Set down the stretch of the passage on investing through regional disorder from "That means continuing" through "of long-term compounding.", word for word.

• **Passage shown**
════
Periods of regional disorder are unsettling, but they also tend to create opportunity. Conflicts eventually pass, even when their path is unclear, and free-market economies have historically demonstrated a remarkable capacity for resilience, adaptation, and renewal. Our task is not to predict every turn in the geopolitical landscape, but to position capital thoughtfully through it.

That means continuing to emphasize sound asset allocation, durable businesses, valuation discipline, and liquidity. It also means resisting the temptation to chase narrow “war trades” or pursue costly tactical protection at the expense of long-term compounding.

Importantly, we entered mindful of the importance of liquidity, and the flexibility it affords. Cash reserves are not only a source of stability—they are also a source of opportunity. We expect to use accumulated liquidity selectively to purchase businesses and securities that we believe represent attractive long-term value at current or potentially lower prices.
════
• **Available data**
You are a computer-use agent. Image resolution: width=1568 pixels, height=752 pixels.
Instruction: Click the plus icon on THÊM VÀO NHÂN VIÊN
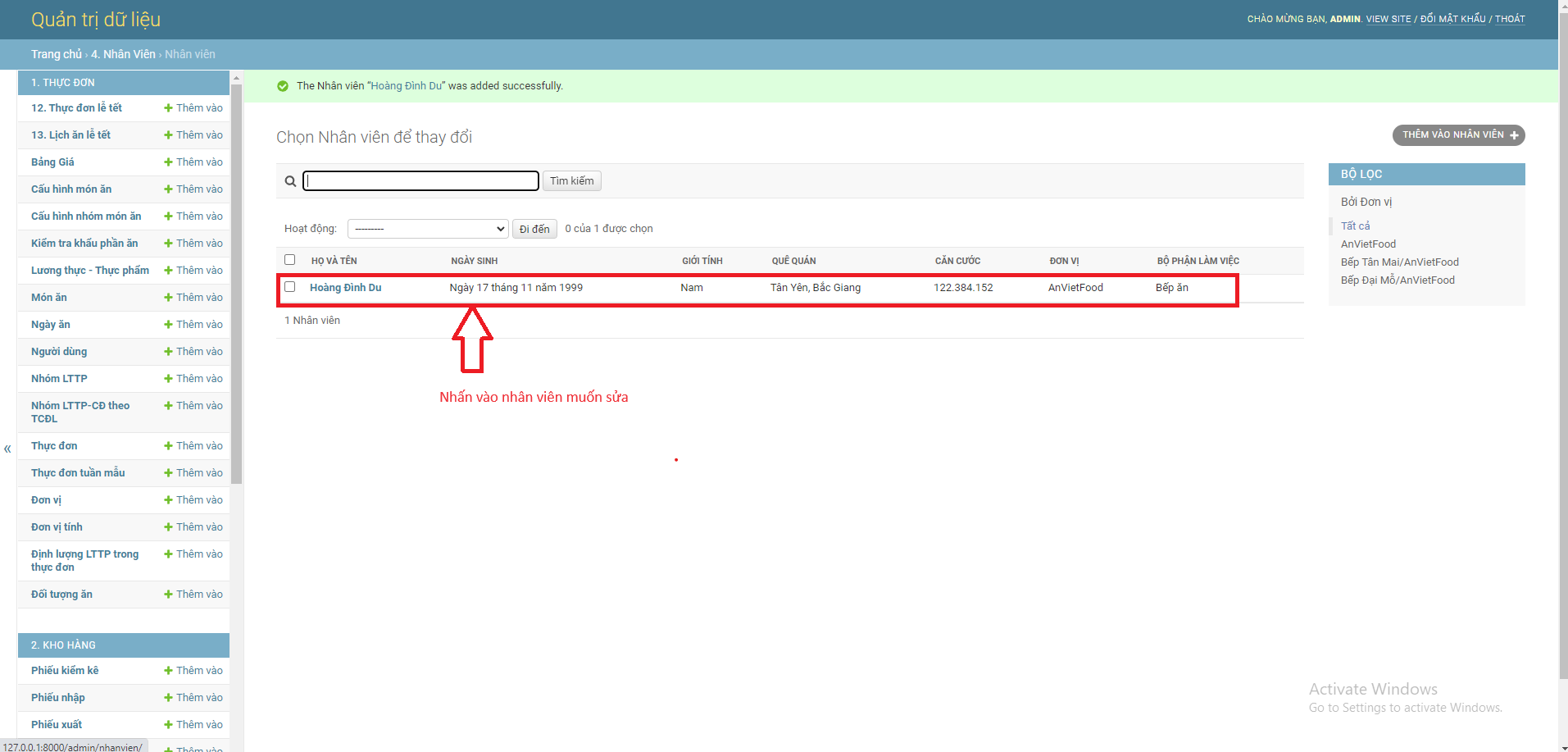tap(1515, 135)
════
• **Answer**
That means continuing to emphasize sound asset allocation, durable businesses, valuation discipline, and liquidity. It also means resisting the temptation to chase narrow “war trades” or pursue costly tactical protection at the expense of long-term compounding.